▸ EXERCISE INSTRUCTIONS
Only one stretch of the listing below is wanted. Give it again exactly, from the line with "Screen dimensions: 672x1051" through the line with "Click the change view icon".

▸ STUDY MATERIAL
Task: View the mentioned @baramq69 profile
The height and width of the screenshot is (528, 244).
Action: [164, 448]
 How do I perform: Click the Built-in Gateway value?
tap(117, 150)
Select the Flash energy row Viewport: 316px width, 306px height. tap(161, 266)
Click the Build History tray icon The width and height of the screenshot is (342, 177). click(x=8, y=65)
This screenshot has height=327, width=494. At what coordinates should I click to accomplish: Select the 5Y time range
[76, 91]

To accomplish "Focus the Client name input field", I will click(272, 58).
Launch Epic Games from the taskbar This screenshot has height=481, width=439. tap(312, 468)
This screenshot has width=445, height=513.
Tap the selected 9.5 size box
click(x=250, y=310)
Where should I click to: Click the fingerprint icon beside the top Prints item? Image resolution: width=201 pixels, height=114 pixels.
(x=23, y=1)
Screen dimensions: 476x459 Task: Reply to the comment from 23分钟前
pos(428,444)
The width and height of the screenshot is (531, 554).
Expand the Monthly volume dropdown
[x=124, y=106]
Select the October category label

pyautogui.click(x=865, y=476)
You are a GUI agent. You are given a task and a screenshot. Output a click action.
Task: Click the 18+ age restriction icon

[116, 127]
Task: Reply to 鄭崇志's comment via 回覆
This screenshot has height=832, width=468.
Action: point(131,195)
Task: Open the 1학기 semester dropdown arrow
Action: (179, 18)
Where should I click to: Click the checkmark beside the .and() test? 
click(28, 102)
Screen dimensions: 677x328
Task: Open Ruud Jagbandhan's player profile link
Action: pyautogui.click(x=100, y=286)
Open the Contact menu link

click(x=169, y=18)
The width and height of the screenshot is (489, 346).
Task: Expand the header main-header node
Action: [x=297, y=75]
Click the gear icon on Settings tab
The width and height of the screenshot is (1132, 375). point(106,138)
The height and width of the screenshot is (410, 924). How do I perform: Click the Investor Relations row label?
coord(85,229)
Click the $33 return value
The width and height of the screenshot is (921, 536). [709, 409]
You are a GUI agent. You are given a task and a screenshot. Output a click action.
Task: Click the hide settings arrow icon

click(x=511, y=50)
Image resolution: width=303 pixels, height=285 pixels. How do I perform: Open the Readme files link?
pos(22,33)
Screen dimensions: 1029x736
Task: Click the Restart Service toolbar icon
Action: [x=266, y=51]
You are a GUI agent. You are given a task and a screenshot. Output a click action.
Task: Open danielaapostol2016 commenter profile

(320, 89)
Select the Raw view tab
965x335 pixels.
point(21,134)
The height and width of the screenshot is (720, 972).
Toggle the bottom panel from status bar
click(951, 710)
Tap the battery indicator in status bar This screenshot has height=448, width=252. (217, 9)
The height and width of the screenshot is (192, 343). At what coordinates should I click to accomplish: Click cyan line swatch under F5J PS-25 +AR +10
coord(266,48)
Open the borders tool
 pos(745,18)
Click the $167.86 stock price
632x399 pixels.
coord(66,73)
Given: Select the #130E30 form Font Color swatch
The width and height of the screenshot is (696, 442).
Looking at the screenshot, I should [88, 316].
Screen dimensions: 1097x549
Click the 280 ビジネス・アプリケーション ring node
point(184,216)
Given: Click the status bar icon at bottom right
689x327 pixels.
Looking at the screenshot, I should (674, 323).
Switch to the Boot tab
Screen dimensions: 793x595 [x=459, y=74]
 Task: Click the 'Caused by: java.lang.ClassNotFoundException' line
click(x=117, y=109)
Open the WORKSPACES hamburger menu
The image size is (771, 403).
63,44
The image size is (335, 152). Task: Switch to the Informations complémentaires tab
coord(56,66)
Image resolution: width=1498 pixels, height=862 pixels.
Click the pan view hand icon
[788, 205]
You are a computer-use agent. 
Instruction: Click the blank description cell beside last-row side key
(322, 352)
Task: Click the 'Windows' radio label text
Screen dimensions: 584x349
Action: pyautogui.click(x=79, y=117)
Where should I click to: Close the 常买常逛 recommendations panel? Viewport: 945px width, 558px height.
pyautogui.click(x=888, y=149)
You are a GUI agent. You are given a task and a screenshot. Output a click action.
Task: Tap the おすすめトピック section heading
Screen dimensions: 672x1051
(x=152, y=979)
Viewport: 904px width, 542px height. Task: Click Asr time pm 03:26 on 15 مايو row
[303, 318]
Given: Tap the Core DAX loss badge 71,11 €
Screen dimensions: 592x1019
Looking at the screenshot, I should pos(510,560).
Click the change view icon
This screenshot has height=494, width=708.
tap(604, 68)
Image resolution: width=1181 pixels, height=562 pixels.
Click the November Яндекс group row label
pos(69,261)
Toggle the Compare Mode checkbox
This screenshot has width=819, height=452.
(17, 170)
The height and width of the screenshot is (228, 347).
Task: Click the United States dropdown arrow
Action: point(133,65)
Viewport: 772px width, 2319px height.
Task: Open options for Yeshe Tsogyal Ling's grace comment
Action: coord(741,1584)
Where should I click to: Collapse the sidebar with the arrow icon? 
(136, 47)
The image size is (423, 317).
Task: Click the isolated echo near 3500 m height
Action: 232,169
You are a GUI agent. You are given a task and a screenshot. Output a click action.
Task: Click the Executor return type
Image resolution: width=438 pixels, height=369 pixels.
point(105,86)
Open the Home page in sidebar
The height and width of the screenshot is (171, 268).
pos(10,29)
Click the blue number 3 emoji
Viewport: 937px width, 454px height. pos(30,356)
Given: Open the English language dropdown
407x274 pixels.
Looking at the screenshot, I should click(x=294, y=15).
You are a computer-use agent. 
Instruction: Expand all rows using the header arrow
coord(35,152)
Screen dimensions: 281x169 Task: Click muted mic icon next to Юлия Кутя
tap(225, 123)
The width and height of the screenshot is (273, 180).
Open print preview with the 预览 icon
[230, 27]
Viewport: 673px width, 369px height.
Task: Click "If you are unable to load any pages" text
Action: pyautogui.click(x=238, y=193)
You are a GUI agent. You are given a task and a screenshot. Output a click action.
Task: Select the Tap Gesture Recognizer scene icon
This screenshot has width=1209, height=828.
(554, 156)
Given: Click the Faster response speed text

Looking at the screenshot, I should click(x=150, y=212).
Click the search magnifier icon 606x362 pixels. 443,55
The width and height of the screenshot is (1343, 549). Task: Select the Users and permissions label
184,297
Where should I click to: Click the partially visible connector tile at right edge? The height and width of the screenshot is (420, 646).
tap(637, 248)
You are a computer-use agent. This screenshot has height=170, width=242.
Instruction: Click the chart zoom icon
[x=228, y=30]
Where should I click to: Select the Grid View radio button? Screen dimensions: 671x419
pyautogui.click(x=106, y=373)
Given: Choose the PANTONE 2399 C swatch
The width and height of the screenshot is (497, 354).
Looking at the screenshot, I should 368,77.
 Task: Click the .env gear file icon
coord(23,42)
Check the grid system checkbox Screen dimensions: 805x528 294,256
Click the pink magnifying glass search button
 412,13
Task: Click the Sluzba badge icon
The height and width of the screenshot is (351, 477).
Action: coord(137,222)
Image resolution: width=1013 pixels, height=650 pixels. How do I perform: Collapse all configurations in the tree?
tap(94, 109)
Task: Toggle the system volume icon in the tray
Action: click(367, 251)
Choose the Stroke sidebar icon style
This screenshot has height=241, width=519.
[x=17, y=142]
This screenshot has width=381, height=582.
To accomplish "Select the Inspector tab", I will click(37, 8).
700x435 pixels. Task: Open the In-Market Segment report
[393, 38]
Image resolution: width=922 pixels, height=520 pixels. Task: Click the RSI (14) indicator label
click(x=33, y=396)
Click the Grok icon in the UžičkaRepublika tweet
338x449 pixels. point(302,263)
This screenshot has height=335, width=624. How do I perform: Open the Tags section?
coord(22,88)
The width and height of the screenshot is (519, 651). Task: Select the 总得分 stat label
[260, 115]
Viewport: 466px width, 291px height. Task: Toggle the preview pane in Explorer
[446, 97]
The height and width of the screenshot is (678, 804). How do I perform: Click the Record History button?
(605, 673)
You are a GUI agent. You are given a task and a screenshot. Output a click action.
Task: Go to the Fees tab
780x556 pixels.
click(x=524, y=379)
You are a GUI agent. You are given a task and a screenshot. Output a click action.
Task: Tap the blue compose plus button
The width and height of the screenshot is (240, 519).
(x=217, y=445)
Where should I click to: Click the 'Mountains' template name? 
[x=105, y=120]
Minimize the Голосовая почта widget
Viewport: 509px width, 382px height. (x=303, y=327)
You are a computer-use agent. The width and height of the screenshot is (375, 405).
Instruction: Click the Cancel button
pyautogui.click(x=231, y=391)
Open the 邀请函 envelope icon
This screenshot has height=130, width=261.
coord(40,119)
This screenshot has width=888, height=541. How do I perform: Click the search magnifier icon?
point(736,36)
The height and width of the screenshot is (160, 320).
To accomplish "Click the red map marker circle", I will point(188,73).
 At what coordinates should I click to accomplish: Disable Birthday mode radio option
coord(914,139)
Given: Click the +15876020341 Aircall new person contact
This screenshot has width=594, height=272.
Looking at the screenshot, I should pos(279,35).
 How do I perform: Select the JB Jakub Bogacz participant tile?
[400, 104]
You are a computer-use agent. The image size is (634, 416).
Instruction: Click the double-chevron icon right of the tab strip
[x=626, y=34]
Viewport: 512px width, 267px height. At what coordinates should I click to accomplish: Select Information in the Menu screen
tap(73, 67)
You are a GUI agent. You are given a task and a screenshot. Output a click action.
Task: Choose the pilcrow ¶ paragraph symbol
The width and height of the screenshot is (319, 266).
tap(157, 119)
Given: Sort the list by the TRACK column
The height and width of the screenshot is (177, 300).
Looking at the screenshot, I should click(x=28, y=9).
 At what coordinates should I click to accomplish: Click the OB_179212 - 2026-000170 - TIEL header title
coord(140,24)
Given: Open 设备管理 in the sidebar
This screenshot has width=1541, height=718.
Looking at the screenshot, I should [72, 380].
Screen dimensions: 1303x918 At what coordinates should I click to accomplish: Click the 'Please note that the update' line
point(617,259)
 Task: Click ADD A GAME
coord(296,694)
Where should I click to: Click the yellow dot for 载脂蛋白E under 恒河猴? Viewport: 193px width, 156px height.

▸ OUTPUT OF THE EXERCISE
Screen dimensions: 672x1051
(x=152, y=979)
Viewport: 904px width, 542px height. Task: Click Asr time pm 03:26 on 15 مايو row
[303, 318]
Given: Tap the Core DAX loss badge 71,11 €
Screen dimensions: 592x1019
Looking at the screenshot, I should pos(510,560).
Click the change view icon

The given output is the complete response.